Final Report Summary - EXONMR (Exploiting 17O NMR Spectroscopy: Atomic-Scale Structure, Disorder and Dynamics in Solids)
The project exploited the largely untapped potential of solid-state 17O NMR spectroscopy. The fundamental importance of oxide-based systems in technology, energy materials, geochemistry and catalysis, and the presence of oxygen in many biomaterials, should have resulted in oxygen NMR spectroscopy emerging as a vital tool for the characterization of solid materials. However, despite the almost ubiquitous presence of oxygen in inorganic solids, oxygen NMR studies have been relatively scarce in comparison to more commonly-studied nuclei, owing primarily to the low natural abundance of the only NMR-active isotope, 17O (0.037%). While enrichment of materials with the isotope is possible, this can be very costly and restricts the synthetic procedures that can be used. Furthermore, the presence of anisotropic quadrupolar broadening in 17O NMR spectra hinders the extraction of accurate structural information. The programme involved:
1. The exploration of novel synthetic approaches for cost-efficient isotopic enrichment of solids with 17O, enablng NMR experiments to be performed on a reasonable timescale with good sensitivity. The methods developed require tiny amounts of high cost enriched reagents, and ensure as much as possible of the enriched material is incorporated into the final product. For example, we have shown that microporous zeolite frameworks (that have applications in catalysis and ion exchange) can be easily enriched at room temperature by wetting with a small amount of enriched water, avoiding the conventional high temperature routes that can modify their structures and affect their reactivity.
2. The development of new solid-state NMR methodology to improve the sensitivity of 17O NMR experiments. Despite isotopic enrichment, the sensitivity of 17O NMR spectroscopy remains poor, particularly for the high-resolution experiments required to remove the broad lines present in NMR spectra of quadrupolar nuclei. As an example, we have replaced the pulses conventionally used in these experiments by trains of pulses designed by automated, high-throughput simulations.
3. The development and application of first-principles calculations of NMR parameters in solids. The complex lineshapes seen for disordered solids provide a significant challenge for the interpretation and assignment of NMR spectra; necessary to validate structural models, and to understand how materials are affected by substitution, hydration, adsorption and chemical reactions. We have tested methods for predicting NMR parameters in solids, including new work visualizing unusual couplings between atoms. We have also investigated different methods for efficiently generating structural models for systems that exhibit disorder (i.e. a variation in the nature or position of atoms in space or time). We have exploited automated computational approaches to efficiently generate 1000s of possible structures, for which predicted NMR parameters can then be compared to experiment.

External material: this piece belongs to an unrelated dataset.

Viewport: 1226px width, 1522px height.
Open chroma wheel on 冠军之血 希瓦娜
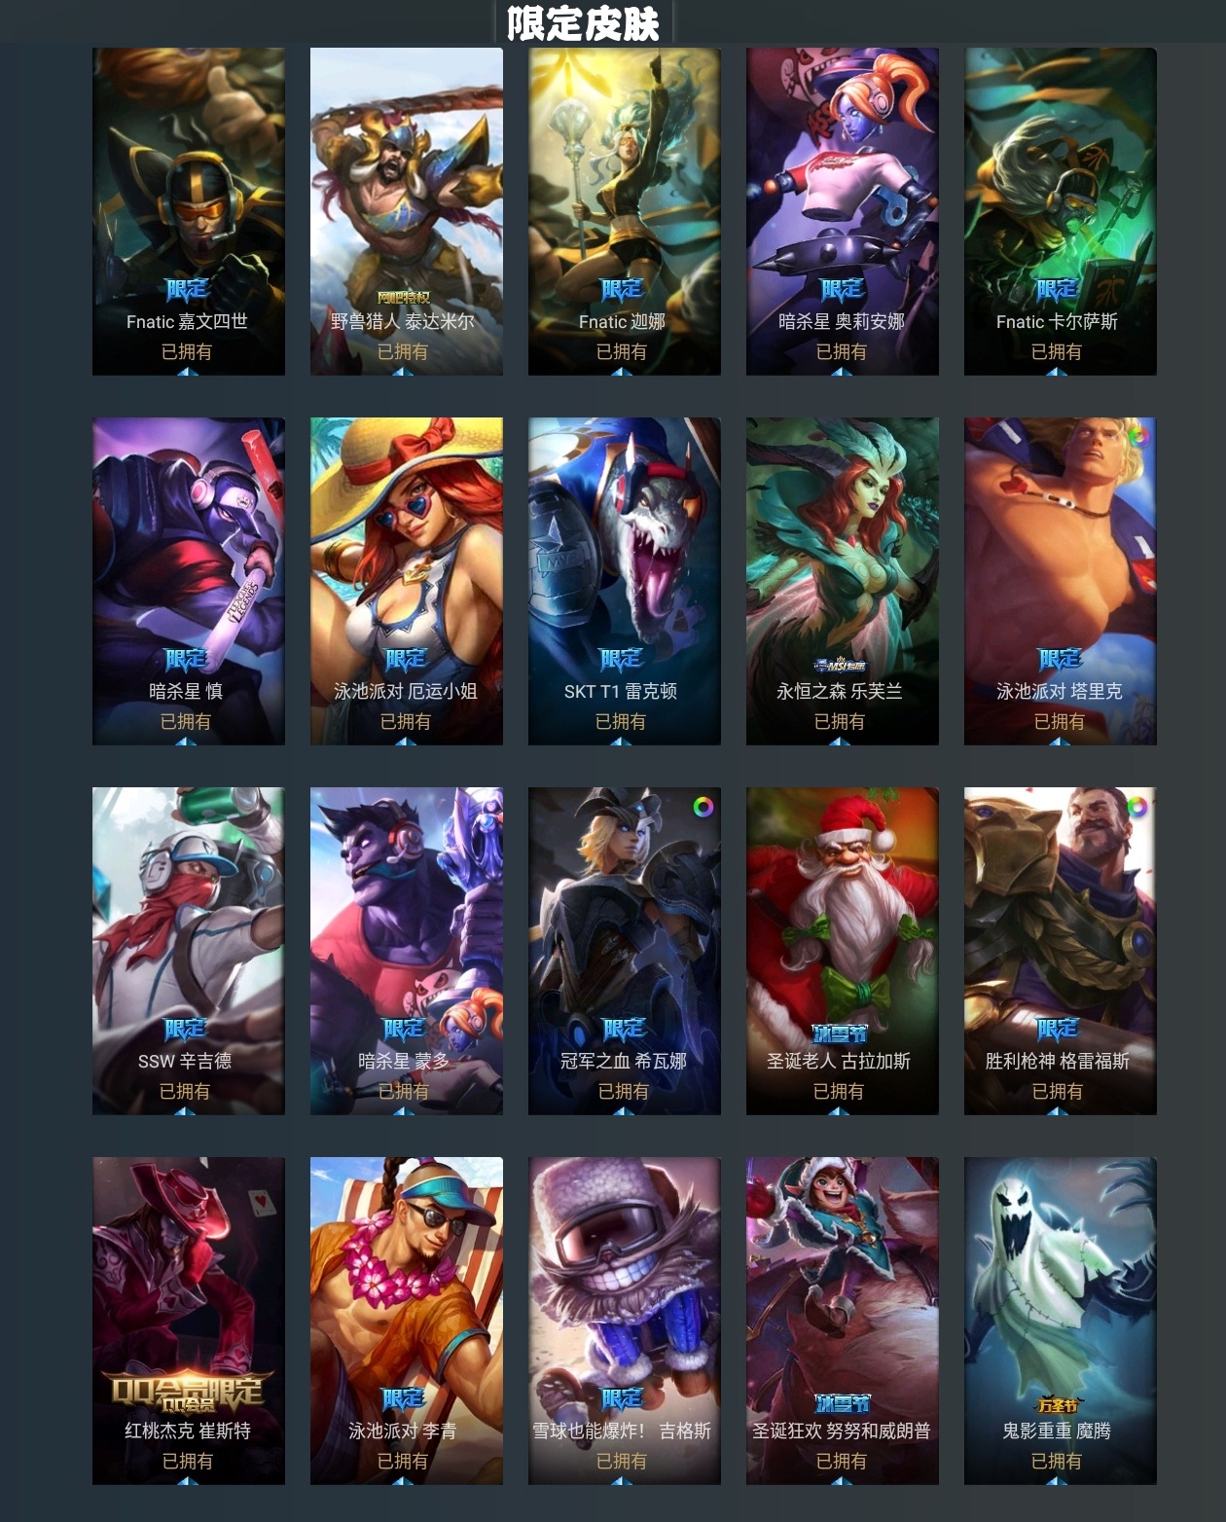[x=703, y=806]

4. The combined application of new NMR experiments and computational methods to investigate disordered materials. Work has included the study of disordered ceramic materials with applications for the encapsulation of radioactive waste, the hydration of the high-pressure silicate minerals that are found at depths of 400 km in the Earth’s mantle, understanding the host-guest interactions in microporous solids with uses drug delivery and gas storage and investigating the chemical reactivity of zeolite materials, used in catalysis, and understanding how novel zeolites can be made by following this reaction within the NMR spectrometer.
We have shown that the combination of isotopic enrichment, advanced NMR spectroscopy and computation is able to provide detailed information on the local structure, disorder and chemical reactivity of a range of inorganic materials, aiding research in geoscience, materials chemistry and inorganic chemistry. The advances in methodology and new approaches we have introduced are readily transferrable, and the materials studied represent a fraction of the potential future applications of our research.
1. The exploration of novel synthetic approaches for cost-efficient isotopic enrichment of solids with 17O, enablng NMR experiments to be performed on a reasonable timescale with good sensitivity. The methods developed require tiny amounts of high cost enriched reagents, and ensure as much as possible of the enriched material is incorporated into the final product. For example, we have shown that microporous zeolite frameworks (that have applications in catalysis and ion exchange) can be easily enriched at room temperature by wetting with a small amount of enriched water, avoiding the conventional high temperature routes that can modify their structures and affect their reactivity.
2. The development of new solid-state NMR methodology to improve the sensitivity of 17O NMR experiments. Despite isotopic enrichment, the sensitivity of 17O NMR spectroscopy remains poor, particularly for the high-resolution experiments required to remove the broad lines present in NMR spectra of quadrupolar nuclei. As an example, we have replaced the pulses conventionally used in these experiments by trains of pulses designed by automated, high-throughput simulations.
3. The development and application of first-principles calculations of NMR parameters in solids. The complex lineshapes seen for disordered solids provide a significant challenge for the interpretation and assignment of NMR spectra; necessary to validate structural models, and to understand how materials are affected by substitution, hydration, adsorption and chemical reactions. We have tested methods for predicting NMR parameters in solids, including new work visualizing unusual couplings between atoms. We have also investigated different methods for efficiently generating structural models for systems that exhibit disorder (i.e. a variation in the nature or position of atoms in space or time). We have exploited automated computational approaches to efficiently generate 1000s of possible structures, for which predicted NMR parameters can then be compared to experiment.
4. The combined application of new NMR experiments and computational methods to investigate disordered materials. Work has included the study of disordered ceramic materials with applications for the encapsulation of radioactive waste, the hydration of the high-pressure silicate minerals that are found at depths of 400 km in the Earth’s mantle, understanding the host-guest interactions in microporous solids with uses drug delivery and gas storage and investigating the chemical reactivity of zeolite materials, used in catalysis, and understanding how novel zeolites can be made by following this reaction within the NMR spectrometer.
We have shown that the combination of isotopic enrichment, advanced NMR spectroscopy and computation is able to provide detailed information on the local structure, disorder and chemical reactivity of a range of inorganic materials, aiding research in geoscience, materials chemistry and inorganic chemistry. The advances in methodology and new approaches we have introduced are readily transferrable, and the materials studied represent a fraction of the potential future applications of our research.